Women who had their first menstrual period at 10 years or younger had a greater likelihood of an adenomyosis diagnosis than women with later menarche (POR = 1.59, 95% CI = 1.26-2.01 relative to women with menarche at age 13 years) (Table 2). Endometriosis was not consistently associated with age at menarche; for women with menarche at age 10 years or younger, the pattern of risk (POR = 0.52, 95% CI = 0.26-1.05 relative to women with menarche at age 13 years) differed from that seen for adenomyosis. We investigated time to menstrual cycle regularity in our cohort. Establishing regular menstrual periods 12 to 23 months after menarche was associated with reduced likelihood of endometriosis (POR = 0.67, 95% CI = 0.46-0.98) and adenomyosis (POR = 0.83, 95% CI = 0.70-0.99) relative to establishing regular cycles more quickly; however, no consistent pattern was noted as the PORs were not reduced for women who established regular menstrual periods at least 24 months after menarche. Patients with adenomyosis were more likely to report menstrual cycle lengths of 24 days or less (POR = 1.46, 95% CI =1.13-1.89 relative to women with 27-28 day cycle lengths); however, no statistically significant trend in the PORs was seen.

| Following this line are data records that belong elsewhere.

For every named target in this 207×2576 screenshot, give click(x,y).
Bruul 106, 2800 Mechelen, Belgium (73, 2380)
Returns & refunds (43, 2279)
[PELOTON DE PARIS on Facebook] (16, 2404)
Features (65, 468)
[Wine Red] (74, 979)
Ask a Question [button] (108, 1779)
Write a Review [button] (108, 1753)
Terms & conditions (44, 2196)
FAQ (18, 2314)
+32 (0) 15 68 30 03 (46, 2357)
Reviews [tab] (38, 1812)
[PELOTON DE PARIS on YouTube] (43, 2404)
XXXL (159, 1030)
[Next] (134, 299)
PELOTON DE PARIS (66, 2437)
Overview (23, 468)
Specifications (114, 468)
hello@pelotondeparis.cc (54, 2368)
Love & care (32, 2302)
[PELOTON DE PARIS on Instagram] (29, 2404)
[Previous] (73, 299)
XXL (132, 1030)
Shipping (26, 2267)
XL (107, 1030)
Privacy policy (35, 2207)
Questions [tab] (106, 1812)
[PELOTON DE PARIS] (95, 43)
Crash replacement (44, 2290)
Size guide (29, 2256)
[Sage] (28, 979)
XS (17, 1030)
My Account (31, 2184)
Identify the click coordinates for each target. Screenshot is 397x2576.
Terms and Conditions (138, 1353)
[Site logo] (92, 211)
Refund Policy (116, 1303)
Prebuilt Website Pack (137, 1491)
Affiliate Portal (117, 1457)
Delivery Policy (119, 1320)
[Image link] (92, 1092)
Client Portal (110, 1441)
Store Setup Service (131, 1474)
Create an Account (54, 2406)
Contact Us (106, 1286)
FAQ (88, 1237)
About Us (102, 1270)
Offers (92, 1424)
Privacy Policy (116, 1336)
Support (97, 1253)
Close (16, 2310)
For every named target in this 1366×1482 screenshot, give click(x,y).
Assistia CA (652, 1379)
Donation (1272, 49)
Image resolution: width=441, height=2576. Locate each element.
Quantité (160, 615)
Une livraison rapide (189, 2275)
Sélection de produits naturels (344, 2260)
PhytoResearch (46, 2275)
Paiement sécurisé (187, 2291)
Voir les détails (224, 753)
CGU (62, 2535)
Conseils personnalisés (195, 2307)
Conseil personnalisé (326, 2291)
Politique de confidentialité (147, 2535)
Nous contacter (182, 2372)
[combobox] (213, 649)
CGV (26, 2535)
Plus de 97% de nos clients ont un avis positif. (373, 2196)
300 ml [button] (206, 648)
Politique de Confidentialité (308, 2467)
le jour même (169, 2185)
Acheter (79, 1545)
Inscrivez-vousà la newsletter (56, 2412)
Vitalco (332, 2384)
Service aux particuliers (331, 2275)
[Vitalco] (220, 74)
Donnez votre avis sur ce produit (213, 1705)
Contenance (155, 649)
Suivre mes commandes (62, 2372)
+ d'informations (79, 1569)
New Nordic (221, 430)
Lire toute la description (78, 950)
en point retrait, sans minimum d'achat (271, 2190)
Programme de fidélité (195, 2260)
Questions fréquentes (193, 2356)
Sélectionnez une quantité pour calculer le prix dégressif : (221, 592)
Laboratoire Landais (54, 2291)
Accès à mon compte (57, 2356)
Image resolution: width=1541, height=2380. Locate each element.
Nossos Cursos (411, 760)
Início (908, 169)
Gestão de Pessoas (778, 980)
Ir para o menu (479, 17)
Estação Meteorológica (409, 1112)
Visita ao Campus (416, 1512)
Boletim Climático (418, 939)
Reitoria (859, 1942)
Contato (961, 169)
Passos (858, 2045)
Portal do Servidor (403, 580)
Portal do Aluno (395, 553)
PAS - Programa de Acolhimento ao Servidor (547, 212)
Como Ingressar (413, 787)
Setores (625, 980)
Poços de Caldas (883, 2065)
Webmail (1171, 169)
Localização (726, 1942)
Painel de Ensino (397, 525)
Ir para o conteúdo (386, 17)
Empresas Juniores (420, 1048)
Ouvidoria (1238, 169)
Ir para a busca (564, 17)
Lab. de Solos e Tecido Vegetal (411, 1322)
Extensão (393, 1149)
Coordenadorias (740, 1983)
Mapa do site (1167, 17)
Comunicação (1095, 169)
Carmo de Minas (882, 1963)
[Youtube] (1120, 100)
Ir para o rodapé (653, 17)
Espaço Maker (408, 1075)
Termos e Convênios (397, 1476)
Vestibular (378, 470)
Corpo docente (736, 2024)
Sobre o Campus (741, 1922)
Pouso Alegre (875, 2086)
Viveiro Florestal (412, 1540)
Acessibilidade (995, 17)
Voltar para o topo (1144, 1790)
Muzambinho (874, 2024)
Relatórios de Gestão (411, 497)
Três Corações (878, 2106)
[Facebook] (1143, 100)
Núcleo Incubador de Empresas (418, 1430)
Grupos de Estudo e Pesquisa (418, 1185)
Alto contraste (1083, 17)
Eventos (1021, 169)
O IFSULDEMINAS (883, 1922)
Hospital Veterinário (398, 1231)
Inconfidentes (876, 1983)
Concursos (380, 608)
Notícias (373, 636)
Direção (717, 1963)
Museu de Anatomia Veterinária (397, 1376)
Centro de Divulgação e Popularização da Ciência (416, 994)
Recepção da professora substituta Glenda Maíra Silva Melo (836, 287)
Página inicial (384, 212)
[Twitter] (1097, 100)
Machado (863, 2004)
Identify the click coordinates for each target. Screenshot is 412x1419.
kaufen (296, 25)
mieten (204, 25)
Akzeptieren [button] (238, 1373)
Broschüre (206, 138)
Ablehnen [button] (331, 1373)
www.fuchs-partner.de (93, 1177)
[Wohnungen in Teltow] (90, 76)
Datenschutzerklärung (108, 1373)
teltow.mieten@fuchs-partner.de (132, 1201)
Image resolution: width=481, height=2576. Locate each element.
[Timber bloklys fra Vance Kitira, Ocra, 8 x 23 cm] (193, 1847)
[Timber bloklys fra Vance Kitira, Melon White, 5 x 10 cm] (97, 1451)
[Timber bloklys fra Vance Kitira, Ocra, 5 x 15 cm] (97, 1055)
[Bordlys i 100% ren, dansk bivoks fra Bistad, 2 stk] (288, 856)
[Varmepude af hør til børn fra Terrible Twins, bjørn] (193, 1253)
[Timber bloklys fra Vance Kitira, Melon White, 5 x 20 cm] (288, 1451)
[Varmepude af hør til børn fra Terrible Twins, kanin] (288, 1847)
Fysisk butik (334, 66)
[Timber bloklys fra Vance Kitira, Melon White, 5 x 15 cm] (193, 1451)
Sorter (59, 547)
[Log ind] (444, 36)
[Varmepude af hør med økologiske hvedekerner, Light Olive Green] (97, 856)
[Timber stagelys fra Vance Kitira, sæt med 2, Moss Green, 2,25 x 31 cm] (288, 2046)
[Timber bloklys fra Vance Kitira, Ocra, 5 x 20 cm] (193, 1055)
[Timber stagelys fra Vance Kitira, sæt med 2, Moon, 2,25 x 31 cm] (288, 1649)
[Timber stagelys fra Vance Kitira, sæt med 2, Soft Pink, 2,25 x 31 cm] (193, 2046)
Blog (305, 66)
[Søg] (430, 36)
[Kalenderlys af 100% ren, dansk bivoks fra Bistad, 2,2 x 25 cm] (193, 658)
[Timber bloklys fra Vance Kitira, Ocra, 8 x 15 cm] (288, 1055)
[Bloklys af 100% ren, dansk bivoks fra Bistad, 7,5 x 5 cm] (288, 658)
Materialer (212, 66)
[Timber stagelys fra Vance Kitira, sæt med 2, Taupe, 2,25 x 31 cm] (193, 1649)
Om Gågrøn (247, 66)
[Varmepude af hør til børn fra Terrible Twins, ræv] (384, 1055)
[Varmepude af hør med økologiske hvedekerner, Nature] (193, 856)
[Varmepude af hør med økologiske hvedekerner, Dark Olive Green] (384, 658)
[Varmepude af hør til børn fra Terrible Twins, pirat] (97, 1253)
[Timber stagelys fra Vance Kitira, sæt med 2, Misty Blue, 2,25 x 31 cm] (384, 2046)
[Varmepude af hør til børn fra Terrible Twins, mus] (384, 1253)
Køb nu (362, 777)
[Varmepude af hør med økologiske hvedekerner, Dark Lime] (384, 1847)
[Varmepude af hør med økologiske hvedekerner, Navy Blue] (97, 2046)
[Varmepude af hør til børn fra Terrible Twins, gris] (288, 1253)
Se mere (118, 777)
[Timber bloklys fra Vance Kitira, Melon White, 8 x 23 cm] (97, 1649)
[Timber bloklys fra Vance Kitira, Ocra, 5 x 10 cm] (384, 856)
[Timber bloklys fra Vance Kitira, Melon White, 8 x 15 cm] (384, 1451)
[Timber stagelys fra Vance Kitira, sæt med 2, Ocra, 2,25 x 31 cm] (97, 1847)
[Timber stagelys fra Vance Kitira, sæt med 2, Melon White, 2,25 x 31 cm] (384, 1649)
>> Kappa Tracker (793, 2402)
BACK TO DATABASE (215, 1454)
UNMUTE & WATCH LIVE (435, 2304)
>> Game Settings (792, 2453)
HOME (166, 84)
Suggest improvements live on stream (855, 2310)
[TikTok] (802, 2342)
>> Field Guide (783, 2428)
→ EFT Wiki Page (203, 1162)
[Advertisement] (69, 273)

Body mass index at age 18 years was not associated with a surgically confirmed diagnosis of either endometriosis or adenomyosis. However, women who were overweight or obese at baseline were more likely to have a diagnosis of adenomyosis than normal weight women (POR=1.30, 95% CI=1.11-1.51 for overweight and POR = 1.35, 95% CI =1.12-1.62 for obese women) (Table 3). Further, women who were underweight at baseline were less likely to have a diagnosis of adenomyosis that normal weight women (POR=0.53, 95% CI=0.30- 0.95). When we restricted the analysis to postmenopausal women, overweight and obese women were not at increased risk relative to normal weight women (POR=1.14, 95% CI=0.87-1.47 and POR=0.95, 95% CI =0.67-1.35, respectively), whereas the risk for underweight women remained reduced (POR=0.58, 95% CI=0.21–1.57). Body mass index at baseline was not associated with a diagnosis of endometriosis.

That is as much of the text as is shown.